◆ SOURCE DATA ◆
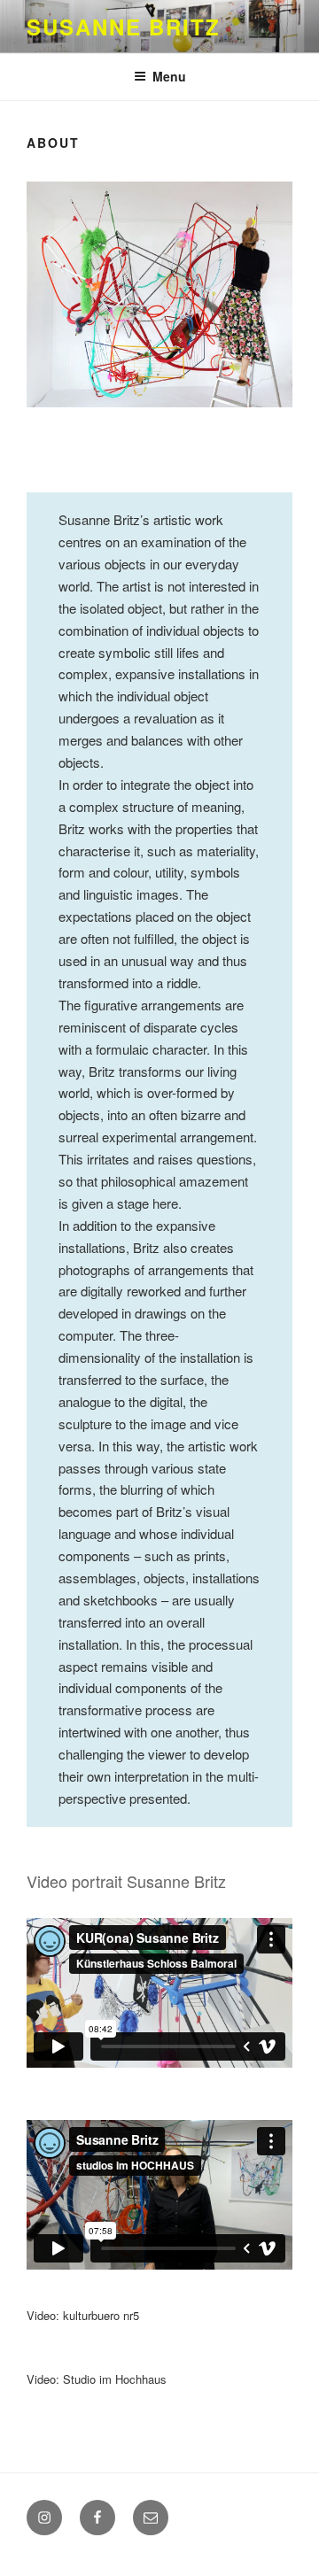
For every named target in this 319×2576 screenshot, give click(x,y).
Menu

* * *

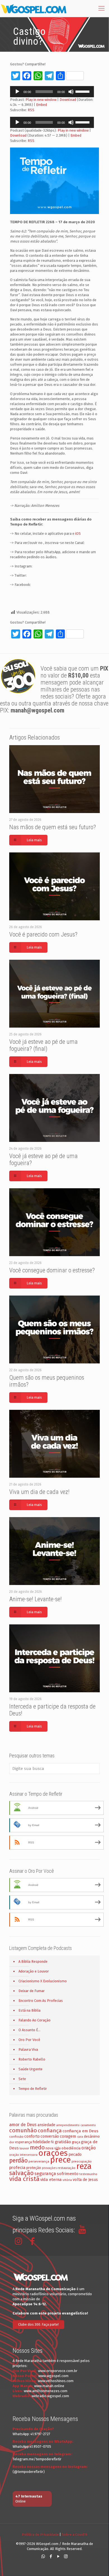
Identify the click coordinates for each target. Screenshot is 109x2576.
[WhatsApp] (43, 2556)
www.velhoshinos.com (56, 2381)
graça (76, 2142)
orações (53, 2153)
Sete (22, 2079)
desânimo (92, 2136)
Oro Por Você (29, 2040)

◆ EXERCISE ◆
The number of lines in the data holding the string "target" is the whole answer.

◆ YOUR RESPONSE ◆
2